In the past 31 years, more than $200,000 has been donated to charity. The event’s name was changed to the Craig Long Memorial Pike Fights in 2007, when Craig suffered a fatal heart attack. Craig boxed in the event in the first years, and became an organizer of the event

Other pike fight facts

In year one, Pike contacted Michael Buffer, to be the ring announcer. His fee of $5000, however, was more than the budget for the entire event, and the idea wasn’t pursued.

In the beginning, the ring was rented from an old wrestler in Memphis named Buddy Wayne.

In the first year event, carpet was placed under the mat, because that was what they did for wrestling, but the boxers didn’t like it. They said it was like running in quicksand.
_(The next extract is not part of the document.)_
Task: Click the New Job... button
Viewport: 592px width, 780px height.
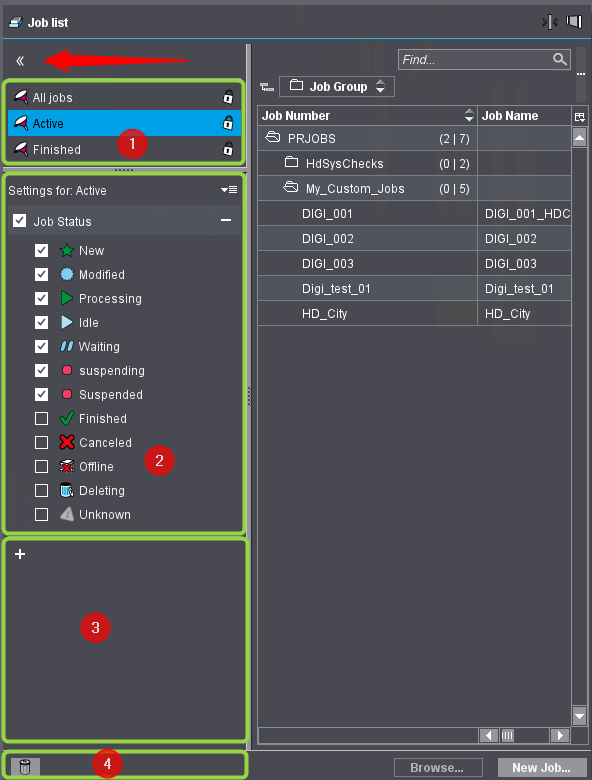Action: point(541,768)
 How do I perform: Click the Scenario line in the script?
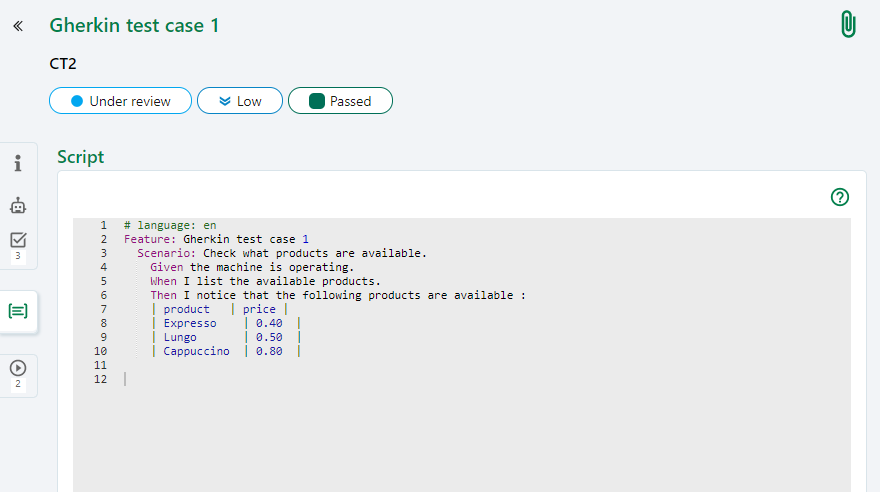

The tickets the first year were $3 for men, and $2 for women.

The first year main event featured a 316lb fighter vs a 250lb fighter. After 2 rounds they were so worn out the mutually decided not to throw a punch.

The original trophy, which stayed with the winning fraternity for the year, apparently was destroyed in a fire at the ATO house a few years later.  


Craig Allen Long, 36, of Salinas passed away on Saturday, February 10, 2007. He was born March 24, 1970 in Iowa. His life revolved around his family. He idolized his daughter Ava and dedicated his life to love, protect and guide her through life. He could not wait to meet his new daughter to be born in June, 2007.

Craig grew up in Laurens, Iowa. He was always joking around with his friends and family, making people laugh wherever he went. He had a passion for wrestling, as showed by his love for WWF and demonstrated by his accomplishments as a wrestler in high school. Craig graduated from University of Tennessee Martin in 1993 with a Bachelor of Science in Business Administration. He was a member of the Pi Kappa Alpha Fraternity and served as SMC and Pledge Master at Epsilon Sigma. Craig put his business skills to work right away with his brother, Dave by owning and running a business together in Tennessee.

Craig moved to California in 1997 and began his dream job with the Oakland Raiders. He worked as the Assistant Public Director of the Oakland Raiders from 1997 – 2004. Showing his true personality, Craig was one of the first hosts for the Oakland Raiders daily webcast show “On The Edge” and also hosted special segments on the TV show “Behind the Shield.”

Craig always touched lives wherever he went, and the Raiders were no different. Family being very important, Craig moved to Salinas with his wife, Allison and daughter, Ava in 2004 to begin a new career and venture into business. He was currently working at the National Sales Account Manager for Premium Fresh Farms in Salinas, CA. Craig lived and breathed the Oklahoma Sooners. In his free time, he enjoyed riding his Harley Davidson and playing Sony Playstation online.

He enjoyed working with is dad, Daryl on real estate investments. Daryl and Craig were very close. He lived every day to the fullest, always giving himself to his family, friends and co-workers. Craig had an amazing sense of humor and had the ability to make anyone feel liked, loved and special. Most of all, Craig cherished the time he spent with his family and friends.